> **REQUIREMENT**
Each line of the listing where "avatar" appears should be reported.

—————

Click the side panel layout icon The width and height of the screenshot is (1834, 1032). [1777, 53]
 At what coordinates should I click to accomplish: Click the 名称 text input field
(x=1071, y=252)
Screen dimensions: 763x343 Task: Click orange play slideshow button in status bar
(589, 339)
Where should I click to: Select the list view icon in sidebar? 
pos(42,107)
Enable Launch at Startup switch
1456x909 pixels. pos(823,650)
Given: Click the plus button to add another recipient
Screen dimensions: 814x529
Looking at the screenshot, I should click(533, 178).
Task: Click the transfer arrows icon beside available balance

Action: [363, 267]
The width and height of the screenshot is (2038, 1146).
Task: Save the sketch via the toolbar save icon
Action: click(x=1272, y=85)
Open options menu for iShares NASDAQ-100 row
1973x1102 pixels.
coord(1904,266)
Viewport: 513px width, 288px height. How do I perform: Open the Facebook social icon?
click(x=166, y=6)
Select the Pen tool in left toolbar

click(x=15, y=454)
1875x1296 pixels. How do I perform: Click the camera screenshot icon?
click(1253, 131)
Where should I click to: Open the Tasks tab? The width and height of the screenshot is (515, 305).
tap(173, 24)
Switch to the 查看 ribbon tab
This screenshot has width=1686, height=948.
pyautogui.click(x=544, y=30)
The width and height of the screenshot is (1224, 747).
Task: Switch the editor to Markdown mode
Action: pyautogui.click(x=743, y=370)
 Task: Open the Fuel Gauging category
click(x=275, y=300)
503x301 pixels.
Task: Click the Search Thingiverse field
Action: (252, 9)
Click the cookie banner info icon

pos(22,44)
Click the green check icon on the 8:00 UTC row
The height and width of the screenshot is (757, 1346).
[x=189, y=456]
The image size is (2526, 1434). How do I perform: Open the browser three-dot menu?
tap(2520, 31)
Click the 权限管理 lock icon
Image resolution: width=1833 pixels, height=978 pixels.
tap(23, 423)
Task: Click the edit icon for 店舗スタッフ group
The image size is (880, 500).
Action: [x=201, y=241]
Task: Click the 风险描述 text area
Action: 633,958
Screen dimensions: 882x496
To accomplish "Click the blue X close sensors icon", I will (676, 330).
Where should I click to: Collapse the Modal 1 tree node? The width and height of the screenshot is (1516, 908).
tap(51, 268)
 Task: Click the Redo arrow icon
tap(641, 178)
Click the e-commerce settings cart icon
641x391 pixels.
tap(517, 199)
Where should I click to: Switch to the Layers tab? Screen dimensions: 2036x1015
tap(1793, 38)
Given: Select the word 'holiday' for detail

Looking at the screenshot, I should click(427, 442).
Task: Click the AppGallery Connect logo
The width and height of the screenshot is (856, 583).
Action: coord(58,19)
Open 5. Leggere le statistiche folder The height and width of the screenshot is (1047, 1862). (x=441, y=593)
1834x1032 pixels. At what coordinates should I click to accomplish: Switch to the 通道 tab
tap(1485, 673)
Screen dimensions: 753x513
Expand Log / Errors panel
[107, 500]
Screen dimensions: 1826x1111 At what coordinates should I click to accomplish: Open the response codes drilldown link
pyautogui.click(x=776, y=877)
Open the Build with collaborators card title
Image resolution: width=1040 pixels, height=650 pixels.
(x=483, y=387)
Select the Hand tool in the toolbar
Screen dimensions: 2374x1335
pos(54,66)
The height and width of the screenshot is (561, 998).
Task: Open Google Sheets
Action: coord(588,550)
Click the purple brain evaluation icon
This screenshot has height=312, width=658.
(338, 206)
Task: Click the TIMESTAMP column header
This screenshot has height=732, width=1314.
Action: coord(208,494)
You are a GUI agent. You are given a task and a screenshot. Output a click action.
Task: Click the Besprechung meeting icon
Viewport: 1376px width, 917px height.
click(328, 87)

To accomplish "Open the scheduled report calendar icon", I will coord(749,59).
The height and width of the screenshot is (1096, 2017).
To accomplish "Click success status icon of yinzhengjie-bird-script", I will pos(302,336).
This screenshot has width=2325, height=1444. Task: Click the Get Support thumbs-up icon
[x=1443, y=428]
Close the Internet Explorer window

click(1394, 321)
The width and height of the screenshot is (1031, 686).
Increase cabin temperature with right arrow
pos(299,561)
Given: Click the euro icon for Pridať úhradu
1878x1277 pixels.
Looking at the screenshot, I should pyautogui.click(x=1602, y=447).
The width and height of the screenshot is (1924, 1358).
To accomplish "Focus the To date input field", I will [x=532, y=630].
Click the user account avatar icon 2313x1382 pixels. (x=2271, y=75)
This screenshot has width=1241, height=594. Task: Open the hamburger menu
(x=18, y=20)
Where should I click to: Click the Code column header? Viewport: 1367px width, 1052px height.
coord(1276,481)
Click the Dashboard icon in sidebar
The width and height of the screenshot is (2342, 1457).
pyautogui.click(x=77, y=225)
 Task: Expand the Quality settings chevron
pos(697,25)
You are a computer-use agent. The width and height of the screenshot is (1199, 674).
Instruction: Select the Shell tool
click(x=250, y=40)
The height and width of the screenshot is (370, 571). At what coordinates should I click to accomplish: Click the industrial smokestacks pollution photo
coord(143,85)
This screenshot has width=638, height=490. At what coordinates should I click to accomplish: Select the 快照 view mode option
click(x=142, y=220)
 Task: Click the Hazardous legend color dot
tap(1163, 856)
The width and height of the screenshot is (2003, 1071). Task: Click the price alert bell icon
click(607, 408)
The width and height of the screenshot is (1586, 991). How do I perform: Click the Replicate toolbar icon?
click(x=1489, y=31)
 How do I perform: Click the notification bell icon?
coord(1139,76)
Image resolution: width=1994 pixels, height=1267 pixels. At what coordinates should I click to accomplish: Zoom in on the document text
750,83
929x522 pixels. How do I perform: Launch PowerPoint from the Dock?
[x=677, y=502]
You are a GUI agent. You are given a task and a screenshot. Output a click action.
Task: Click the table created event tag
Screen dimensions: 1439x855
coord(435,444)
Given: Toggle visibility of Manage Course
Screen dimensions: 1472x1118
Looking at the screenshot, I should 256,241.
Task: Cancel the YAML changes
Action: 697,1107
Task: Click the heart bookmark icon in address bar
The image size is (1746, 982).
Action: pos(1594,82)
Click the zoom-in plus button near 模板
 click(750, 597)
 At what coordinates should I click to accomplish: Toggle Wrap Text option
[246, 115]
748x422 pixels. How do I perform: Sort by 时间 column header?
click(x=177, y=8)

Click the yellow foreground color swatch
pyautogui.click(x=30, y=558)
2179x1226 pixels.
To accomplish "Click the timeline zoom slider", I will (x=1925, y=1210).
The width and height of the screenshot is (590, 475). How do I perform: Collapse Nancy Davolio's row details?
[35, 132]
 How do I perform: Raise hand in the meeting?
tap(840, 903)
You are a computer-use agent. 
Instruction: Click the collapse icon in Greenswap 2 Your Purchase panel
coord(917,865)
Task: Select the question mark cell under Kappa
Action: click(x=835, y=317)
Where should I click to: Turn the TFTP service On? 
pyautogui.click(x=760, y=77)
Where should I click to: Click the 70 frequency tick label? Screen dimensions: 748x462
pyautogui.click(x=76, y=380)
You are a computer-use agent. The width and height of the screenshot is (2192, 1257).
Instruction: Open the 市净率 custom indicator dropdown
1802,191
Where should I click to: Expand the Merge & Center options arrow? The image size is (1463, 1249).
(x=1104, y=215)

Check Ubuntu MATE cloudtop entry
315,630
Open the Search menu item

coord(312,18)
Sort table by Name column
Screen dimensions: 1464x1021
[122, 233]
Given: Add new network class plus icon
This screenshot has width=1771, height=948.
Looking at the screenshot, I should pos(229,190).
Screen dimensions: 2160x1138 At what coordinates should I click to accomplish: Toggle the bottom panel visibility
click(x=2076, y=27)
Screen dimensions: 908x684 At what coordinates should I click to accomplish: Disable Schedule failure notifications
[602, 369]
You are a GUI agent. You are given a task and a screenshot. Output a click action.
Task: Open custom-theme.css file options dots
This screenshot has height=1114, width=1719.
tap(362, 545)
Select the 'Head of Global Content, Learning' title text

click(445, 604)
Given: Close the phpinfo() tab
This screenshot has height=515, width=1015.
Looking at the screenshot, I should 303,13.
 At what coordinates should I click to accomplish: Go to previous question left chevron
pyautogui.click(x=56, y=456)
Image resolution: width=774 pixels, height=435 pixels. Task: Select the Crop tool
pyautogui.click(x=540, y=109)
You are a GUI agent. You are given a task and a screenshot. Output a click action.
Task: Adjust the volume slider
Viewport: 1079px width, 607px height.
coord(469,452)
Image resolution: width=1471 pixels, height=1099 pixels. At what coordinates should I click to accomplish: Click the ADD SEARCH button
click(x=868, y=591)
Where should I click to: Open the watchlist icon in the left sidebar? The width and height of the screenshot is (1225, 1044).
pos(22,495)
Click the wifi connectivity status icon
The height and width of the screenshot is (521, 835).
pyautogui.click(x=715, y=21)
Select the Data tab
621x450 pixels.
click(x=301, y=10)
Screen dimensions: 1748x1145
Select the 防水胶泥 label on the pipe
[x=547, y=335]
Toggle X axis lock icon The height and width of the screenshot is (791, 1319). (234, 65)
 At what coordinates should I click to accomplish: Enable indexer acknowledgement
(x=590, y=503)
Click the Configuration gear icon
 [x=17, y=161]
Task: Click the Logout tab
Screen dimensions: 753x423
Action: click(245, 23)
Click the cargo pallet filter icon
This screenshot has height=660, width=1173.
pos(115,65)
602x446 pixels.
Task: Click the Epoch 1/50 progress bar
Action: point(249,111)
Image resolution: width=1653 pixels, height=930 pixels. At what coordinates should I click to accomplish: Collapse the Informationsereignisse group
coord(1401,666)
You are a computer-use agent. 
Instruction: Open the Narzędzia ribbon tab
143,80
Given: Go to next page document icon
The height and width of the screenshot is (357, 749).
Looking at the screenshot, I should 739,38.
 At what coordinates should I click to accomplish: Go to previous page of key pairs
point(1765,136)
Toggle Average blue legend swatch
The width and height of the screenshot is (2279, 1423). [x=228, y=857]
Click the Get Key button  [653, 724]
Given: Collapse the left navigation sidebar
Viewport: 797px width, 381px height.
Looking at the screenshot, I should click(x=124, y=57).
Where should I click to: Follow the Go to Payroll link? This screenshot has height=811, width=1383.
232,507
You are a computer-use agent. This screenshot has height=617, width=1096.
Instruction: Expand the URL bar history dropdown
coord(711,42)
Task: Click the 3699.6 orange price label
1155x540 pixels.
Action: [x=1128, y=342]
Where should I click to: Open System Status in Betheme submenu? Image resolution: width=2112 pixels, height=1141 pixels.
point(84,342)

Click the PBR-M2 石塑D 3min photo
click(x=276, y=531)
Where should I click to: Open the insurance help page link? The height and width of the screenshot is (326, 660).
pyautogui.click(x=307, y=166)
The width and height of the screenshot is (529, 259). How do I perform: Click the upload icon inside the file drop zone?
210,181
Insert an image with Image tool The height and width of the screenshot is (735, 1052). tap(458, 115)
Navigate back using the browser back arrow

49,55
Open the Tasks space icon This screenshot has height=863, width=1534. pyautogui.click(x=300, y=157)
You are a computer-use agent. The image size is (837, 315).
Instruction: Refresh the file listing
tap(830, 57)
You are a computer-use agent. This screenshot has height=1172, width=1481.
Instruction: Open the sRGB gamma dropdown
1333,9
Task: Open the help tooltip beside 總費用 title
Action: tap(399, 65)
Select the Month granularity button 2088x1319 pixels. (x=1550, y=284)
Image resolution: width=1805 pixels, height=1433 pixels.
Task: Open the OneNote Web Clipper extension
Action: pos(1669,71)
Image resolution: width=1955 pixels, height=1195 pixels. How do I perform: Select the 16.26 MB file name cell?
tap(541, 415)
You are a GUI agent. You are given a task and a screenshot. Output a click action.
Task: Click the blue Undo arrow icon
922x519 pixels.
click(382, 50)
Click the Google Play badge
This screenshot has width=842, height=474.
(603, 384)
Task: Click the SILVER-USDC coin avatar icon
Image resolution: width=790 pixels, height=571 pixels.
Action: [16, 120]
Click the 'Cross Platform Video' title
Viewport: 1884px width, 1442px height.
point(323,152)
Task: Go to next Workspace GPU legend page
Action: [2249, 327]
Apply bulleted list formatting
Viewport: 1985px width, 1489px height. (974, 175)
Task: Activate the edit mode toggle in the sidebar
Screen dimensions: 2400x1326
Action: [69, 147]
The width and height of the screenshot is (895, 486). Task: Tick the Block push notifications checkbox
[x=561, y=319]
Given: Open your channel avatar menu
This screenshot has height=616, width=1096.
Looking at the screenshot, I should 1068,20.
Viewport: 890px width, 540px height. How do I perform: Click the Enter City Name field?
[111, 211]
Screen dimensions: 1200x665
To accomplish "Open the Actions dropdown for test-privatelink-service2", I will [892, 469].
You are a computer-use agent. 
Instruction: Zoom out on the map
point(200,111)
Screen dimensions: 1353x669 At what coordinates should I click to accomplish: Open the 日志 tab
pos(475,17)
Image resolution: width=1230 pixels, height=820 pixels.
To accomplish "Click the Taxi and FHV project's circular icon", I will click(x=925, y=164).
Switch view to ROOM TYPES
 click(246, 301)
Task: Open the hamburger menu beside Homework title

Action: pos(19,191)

—————

> **TASK OUTPUT**
Click the user account avatar icon 2313x1382 pixels. (x=2271, y=75)
Task: Click the SILVER-USDC coin avatar icon
Given: Open your channel avatar menu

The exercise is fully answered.